MGM Resorts Hit by Cyber Siege: Hackers Brag About Four-Day Outage


In the wake of a cyberattack that forced MGM Resorts to shut down systems across all of its properties, the company continues to suffer from widespread outages. The majority of MGM’s internal networks were shut down for most of Sunday, the evening before the Grand Opening of its Las Vegas Strip hotels and casinos such as the Bellagio, Aria and Cosmopolitan. 
Due to this technical failure, ATMs and slot machines throughout the company’s hotels and casinos experienced widespread disruptions, and guests have reported issues with their room digital key cards and electronic payment systems, as well as the electronic payment systems in the casinos. 
“MGM is an enormous company, but there are countless cases where small and medium-sized businesses are victimized by ransomware every week and it does not usually make the headlines,” says Alex Hammerstone, who is an advisory solutions director at TrustedSec, a cybersecurity firm based in Ohio. 
According to the company on Monday, a “cybersecurity issue” had affected some of its systems and was forcing the company to shut down some of its systems, which were owned by MGM, which has over two dozen hotels and casinos around the world and an online sports betting arm as well. Several reports indicated that everything from hotel room keys to slot machines did not work for the next several days. 
A number of the properties of the company were also taken offline for a while, including their websites.

There was a lot of confusion among guests when the company went into manual mode to remain as functional as possible as the company moved from an electronic system to a manual system as it struggled to keep up with demand. There was no response received from MGM Resorts to a request for comment, and no vague references were made to a “cybersecurity issue” on Twitter/X to reassure guests that the company was working to resolve it and that there would be no interruption to the resorts. 

MGM Breach Claimed by Scattered Spider 
A group called Scattered Spider is thought to have been involved in the MGM breach, and they reportedly used ransomware developed by ALPHV, or BlackCat, a ransomware-as-a-service operation known as ransomware-as-a-service. 
The Scattered Spider attack is the result of social engineering, where attackers impersonate people and organizations that have a relationship with the victim and attempt to manipulate them into performing certain actions. 
The hackers are particularly adept at “vishing,” which is convincingly gaining access to systems through phone calls instead of the more traditional phishing, which is conducted through emails.

Black-hat actors such as ALPHV have become extremely well-known in the cybersecurity industry as they have been credited with damaging attacks on companies such as Reddit and Western Digital, among others, in recent times. 

CISA, an American cyber security agency, issued an alert on ALPHV in April 2022 based on information found in a Flash report released by the FBI, noting that the criminal group had “compromised at least 60 entities across the globe.

There has been no public description of the nature of the security breach by either MGM or the FBI, and MGM has not responded to Forbes’ multiple requests for comments about the breach. 

During the investigation, the FBI confirmed that they were involved.

It is believed that the members of the scattered spider are between the ages of 18 and 20, they may be based in Europe or possibly in the United States, and they may have fluency in English, so their vishing attempts are much more convincing than, for example, a phone call from someone with a Russian accent and only a basic understanding of the language. 

The hacker appears to have obtained the personal information of one of the employees on LinkedIn and posed as them in an attempt to impersonate them to obtain credentials from MGM’s IT support desk so they could access and infect the systems. 
In a financial newspaper report, someone claiming to be a representative of the group said the group had stolen and encrypted MGM’s data along with requesting money in crypto to be released.

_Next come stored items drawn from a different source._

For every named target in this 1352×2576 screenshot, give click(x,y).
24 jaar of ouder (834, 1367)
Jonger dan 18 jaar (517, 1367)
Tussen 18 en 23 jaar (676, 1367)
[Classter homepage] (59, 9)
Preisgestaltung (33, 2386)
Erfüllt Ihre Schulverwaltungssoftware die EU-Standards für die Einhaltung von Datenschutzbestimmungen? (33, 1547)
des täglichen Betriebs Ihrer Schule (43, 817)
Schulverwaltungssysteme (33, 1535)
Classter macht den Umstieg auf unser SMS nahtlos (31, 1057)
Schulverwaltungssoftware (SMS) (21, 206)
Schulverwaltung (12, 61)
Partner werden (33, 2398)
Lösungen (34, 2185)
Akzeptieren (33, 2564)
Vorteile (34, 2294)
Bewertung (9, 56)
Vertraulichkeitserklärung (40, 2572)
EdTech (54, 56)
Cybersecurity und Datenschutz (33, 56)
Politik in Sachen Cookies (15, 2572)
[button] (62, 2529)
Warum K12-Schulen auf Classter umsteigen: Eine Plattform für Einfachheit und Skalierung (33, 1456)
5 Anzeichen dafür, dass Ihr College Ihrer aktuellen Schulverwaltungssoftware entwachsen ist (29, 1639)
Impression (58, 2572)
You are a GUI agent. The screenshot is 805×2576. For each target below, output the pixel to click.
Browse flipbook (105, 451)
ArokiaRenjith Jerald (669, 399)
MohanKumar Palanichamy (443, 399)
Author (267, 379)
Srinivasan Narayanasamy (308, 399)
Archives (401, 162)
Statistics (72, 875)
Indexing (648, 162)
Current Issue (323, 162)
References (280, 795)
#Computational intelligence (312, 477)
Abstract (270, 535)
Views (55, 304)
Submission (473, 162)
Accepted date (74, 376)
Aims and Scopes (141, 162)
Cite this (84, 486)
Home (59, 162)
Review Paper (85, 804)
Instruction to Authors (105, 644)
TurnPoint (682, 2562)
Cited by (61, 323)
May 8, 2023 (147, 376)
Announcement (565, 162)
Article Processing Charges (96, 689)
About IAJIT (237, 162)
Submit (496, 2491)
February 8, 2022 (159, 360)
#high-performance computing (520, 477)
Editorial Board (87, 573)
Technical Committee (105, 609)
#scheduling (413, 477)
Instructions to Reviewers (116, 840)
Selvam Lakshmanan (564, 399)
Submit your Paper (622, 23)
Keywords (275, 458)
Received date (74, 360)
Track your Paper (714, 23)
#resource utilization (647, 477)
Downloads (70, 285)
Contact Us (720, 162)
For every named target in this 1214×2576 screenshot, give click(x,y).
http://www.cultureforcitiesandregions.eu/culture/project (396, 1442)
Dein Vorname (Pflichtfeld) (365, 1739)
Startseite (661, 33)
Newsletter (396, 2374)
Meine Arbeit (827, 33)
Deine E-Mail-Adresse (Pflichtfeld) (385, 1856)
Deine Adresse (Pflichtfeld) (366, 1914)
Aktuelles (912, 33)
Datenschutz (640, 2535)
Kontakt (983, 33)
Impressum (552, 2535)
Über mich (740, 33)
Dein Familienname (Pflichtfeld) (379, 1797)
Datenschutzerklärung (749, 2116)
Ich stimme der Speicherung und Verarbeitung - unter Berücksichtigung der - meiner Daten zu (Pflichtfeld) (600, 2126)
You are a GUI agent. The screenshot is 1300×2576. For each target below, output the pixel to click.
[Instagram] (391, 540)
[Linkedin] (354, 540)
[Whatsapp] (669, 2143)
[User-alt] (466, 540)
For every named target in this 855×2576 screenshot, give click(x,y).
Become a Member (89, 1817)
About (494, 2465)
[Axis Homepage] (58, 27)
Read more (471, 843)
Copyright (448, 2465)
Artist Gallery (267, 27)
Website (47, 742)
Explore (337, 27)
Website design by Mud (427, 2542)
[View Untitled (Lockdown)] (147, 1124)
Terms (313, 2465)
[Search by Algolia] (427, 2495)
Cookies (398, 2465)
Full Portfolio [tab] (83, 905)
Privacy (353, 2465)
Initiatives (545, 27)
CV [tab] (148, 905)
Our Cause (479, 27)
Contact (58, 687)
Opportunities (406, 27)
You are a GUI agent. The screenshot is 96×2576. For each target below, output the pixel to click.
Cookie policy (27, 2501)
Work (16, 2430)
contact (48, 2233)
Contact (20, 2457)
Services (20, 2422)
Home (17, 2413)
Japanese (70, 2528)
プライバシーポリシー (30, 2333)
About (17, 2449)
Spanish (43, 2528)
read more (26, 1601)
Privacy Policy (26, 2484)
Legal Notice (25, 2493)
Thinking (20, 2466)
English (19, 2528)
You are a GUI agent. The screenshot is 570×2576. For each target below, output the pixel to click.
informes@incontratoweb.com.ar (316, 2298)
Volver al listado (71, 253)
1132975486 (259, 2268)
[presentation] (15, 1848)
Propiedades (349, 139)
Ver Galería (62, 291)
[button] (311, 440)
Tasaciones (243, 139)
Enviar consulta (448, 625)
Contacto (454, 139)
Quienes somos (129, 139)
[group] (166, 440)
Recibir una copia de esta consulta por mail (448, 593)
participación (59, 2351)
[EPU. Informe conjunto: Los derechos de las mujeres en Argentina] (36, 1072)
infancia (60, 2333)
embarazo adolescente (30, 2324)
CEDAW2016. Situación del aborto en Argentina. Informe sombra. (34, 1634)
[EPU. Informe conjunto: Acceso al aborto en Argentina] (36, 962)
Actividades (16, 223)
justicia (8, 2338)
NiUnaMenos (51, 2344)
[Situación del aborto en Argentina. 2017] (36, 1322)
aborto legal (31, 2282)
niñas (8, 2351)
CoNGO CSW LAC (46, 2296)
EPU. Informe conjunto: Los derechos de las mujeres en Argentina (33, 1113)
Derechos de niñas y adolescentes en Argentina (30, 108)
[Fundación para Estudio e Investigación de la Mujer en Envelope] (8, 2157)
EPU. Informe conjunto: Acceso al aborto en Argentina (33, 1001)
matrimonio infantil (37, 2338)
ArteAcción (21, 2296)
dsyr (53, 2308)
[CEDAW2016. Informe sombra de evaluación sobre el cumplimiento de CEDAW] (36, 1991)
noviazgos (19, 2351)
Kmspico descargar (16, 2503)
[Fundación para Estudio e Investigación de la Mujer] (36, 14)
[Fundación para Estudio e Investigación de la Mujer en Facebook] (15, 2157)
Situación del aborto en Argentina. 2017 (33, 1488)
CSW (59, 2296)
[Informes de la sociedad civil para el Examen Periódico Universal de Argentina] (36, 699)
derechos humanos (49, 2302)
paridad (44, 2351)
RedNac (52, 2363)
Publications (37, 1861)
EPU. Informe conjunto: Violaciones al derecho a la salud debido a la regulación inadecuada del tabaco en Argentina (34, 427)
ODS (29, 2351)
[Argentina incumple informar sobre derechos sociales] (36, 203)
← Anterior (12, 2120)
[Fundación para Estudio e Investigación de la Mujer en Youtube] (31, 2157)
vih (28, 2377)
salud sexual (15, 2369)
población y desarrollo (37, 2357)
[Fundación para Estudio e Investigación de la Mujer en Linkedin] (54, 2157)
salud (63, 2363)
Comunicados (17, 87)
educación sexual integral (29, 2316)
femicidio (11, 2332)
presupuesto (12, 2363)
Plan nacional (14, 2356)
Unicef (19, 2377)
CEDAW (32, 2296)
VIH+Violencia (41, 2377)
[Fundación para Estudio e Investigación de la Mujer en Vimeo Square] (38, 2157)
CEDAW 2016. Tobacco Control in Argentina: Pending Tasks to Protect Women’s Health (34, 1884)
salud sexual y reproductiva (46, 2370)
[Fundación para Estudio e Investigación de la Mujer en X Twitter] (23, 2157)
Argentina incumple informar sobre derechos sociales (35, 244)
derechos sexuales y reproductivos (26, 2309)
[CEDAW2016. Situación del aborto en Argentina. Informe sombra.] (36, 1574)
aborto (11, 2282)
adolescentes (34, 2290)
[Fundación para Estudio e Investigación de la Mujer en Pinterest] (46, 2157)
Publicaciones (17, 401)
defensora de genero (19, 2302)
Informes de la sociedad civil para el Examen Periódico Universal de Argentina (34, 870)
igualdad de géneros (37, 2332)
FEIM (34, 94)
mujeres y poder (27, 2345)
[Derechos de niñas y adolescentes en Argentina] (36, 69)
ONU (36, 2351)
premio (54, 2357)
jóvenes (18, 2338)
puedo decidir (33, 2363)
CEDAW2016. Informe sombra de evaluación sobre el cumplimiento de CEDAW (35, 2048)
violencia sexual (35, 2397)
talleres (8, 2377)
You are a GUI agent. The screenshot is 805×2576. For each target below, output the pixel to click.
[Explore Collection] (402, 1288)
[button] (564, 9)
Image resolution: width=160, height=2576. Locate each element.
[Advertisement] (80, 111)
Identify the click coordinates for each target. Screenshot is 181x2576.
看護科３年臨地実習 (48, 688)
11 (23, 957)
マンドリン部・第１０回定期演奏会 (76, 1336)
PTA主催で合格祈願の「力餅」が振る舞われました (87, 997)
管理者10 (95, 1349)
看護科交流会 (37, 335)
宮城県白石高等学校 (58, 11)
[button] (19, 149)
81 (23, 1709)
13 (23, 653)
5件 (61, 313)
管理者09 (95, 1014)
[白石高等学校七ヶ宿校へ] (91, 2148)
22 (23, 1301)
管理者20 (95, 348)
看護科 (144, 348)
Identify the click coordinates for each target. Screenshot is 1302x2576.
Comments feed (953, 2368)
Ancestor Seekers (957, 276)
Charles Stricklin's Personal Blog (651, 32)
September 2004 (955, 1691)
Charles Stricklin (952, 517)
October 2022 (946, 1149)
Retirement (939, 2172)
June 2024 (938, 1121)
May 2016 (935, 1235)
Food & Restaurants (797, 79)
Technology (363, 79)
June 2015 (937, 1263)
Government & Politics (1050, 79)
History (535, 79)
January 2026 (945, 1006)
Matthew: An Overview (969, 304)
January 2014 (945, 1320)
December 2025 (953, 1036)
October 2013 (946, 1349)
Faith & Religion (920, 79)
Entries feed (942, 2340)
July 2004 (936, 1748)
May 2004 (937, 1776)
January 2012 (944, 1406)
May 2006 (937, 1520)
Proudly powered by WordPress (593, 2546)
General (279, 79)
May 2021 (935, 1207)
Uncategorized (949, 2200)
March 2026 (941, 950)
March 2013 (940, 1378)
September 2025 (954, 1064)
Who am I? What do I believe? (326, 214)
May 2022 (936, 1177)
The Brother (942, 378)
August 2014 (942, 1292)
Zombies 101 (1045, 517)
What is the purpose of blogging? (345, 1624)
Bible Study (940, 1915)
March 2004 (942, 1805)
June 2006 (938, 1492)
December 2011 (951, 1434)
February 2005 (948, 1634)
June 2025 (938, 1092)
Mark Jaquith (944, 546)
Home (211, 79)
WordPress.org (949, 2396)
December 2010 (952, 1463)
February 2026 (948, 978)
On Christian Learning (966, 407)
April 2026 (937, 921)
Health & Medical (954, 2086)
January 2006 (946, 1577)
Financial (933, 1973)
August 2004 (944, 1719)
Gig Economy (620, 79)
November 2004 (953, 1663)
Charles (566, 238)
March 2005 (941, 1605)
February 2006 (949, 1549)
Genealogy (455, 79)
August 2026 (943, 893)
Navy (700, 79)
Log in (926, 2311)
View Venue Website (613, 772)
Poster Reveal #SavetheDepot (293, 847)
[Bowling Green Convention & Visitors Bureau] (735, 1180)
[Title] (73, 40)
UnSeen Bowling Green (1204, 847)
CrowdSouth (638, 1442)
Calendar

This was the backup plan; initially, the group planned to hack the company’s slots, but they were unable to accomplish this goal, according to the company representative. 
Cybersecurity experts say that VX-Underground may be a trustworthy source for the attack even though ALPHV’s responsibility has not been verified.

As reported by VX-underground, Scatter Spider used social engineering as a means of compromising MGM, as the hackers allegedly found an employee on LinkedIn and called their help desk to gain access to the account. 

As a result of the hacking techniques of Scattered Spider, employees have been tricked into granting hackers access to large corporate networks through social engineering tactics. There are reportedly young adults and teenagers among the members of the transatlantic hacking group as well as similar hacking and extortion groups like Lapsus$, who resemble similar groups in terms of their activities. 
A spokesperson for the FBI, who declined to be identified, confirmed the investigation into the MGM cyberattack was in progress, but would be unable to provide more information at this time.

Cyberattack victims and individuals facing extortion have long been advised by US authorities not to pay ransom in the event of cybercrime.